Dopo inutili tentativi di venire a patti con i cercatori d’oro indipendenti della vallata, offrendo loro somme di denaro, LaHood passa alle maniere forti, facendo arrivare un marshal corrotto di nome Stockburn (John Russell) e i suoi 6 aiutanti, non meno criminali di lui, per liberarsi degli intrusi. La squadra, che si presenta con un abbigliamento uguale per tutti i suoi componenti – il classico spolverino color marrone chiaro – uccide Spyder Conway sulla piazza innevata del paese, dopo che l’uomo, ubriaco per avere trovato una grossa pepita d’oro, aveva insultato LaHood. Intanto il figlio di quest’ultimo, Josh LaHood (Chris Penn) ha tentato di violentare Megan, ma è stato fermato in tempo proprio dal Predicatore. Ormai la conclusione del film appare ovvia: lo straniero, che ha recuperato le proprie armi nella cassaforte di una banca, affronterà i sette killer, aiutato da Barret, al quale toccherà di eliminare proprio LaHood. Invece Stockburn dovrà cadere sotto i colpi del Predicatore, che, dopo avere abbattuto uno per uno i suoi uomini, gli pianta sei pallottole in corpo, numero corrispondente alle cicatrici che porta sulla schiena. Allo stupito mercenario, che ormai morente lo osserva con occhi sbarrati, riconoscendolo, spara l’ultimo colpo in mezzo alla fronte. Poi, com’era arrivato, se ne va a cavallo inerpicandosi su una collina, seguito dalle parole di addio della gente che gli è riconoscente, soprattutto l’adolescente Megan, che gli grida: “Ti amo!”


Clint Eastwood, Il Cavaliere Pallido

I pregi del film, recitazione degli attori a parte, sono parecchi, dal sapiente impiego della luce nell’alternanza delle riprese fra gli interni e le scene all’aperto – “In pochi altri film Surtees ha dato l’impressione di rispettare la luce naturale e, per quanto i neri abbondino, non vi è nessuna enfasi nell’oscurità” (Alberto Pezzotta, “Clint Eastwood”, Il Castoro Cinema, Milano, 1974, p. 74) – alla concretezza dei personaggi, con un’introspezione, assente nelle precedenti interpretazioni dell’attore, che tuttavia lascia intatto l’alone di mistero di cui sono permeati.
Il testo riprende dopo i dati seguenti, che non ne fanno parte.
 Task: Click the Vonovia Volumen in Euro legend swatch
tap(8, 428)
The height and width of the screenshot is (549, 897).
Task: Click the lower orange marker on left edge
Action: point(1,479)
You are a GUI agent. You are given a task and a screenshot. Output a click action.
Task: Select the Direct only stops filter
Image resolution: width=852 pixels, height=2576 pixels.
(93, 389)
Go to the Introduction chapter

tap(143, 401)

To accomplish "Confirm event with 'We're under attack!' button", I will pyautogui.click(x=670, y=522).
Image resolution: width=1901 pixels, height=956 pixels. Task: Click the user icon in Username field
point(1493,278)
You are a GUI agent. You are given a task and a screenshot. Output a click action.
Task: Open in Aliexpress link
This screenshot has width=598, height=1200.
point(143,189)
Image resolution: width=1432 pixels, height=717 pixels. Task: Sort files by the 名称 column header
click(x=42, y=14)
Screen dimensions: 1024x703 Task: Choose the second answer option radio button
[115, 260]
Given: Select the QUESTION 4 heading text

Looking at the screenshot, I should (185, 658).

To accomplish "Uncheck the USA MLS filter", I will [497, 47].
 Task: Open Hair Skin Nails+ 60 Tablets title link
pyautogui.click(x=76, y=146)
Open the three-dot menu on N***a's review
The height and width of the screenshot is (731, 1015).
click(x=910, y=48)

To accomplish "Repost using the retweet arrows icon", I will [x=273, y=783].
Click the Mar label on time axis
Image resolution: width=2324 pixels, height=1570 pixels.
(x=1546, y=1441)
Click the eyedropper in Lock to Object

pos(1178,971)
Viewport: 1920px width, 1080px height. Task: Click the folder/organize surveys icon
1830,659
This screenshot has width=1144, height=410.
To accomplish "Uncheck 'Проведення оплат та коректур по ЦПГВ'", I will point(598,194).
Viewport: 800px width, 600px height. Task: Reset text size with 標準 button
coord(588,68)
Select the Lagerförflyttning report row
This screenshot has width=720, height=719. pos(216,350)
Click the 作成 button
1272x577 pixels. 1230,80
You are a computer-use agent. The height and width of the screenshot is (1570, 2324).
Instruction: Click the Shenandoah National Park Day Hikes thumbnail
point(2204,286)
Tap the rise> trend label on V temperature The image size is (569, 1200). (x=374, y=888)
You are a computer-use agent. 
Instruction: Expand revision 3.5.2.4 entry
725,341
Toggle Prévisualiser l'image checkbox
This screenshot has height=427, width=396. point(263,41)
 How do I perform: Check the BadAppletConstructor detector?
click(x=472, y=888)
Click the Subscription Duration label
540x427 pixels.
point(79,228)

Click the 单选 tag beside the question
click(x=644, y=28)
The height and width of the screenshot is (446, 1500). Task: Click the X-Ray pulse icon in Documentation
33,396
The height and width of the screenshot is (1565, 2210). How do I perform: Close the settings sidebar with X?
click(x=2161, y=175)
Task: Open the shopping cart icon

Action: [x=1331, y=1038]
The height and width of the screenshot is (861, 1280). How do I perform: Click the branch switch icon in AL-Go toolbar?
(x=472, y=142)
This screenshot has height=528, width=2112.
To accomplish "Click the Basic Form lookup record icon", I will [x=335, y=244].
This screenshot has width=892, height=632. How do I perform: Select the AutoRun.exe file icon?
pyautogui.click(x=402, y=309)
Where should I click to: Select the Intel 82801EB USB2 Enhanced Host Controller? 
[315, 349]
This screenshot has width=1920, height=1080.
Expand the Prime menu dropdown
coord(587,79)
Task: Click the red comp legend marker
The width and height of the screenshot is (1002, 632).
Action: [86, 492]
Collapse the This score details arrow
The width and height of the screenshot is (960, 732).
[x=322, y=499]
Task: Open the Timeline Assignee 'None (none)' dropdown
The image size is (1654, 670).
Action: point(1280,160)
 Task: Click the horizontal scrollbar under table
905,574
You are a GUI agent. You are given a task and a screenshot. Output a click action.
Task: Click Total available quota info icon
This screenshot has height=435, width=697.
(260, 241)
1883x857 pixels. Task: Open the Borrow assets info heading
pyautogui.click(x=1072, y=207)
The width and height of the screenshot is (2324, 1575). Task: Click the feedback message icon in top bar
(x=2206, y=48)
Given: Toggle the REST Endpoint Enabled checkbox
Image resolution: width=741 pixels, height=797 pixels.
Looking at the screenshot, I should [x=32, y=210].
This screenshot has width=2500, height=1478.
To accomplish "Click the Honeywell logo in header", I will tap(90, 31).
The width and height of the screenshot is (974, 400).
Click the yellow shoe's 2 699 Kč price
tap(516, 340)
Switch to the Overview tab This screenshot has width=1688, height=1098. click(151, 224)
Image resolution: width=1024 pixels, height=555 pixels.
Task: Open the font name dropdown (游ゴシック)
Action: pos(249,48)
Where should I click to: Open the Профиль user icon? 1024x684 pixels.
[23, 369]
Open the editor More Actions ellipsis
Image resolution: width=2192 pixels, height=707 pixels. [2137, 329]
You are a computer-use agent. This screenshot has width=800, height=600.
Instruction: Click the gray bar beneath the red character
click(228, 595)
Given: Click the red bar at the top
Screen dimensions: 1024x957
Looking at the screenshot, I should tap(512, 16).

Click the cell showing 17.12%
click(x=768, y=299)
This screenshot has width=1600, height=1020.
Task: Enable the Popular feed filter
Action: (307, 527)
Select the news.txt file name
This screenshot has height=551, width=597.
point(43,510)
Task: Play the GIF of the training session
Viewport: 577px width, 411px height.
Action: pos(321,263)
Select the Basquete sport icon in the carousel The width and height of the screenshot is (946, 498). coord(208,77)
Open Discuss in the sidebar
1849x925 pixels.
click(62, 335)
Il confronto fra il bieco Stockburn e il Predicatore è un duello virtuale caratterizzato da incredulità e paura fino al suo epilogo. L’espressione atterrita e lo sconcerto con cui il moribondo marshal pronuncia quel “Tu?” riconoscendo il suo vecchio nemico e il colpo di grazia che riceve alla fronte dalla sua inesorabile Colt possiedono un’intensità molto maggiore della resa dei conti di Joe con Ramon Rojo in “Per un pugno di dollari”: qui, la sensazione della morte è molto più accentuata e sconvolgente, perché ne lascia inesplorato l’angosciante mistero.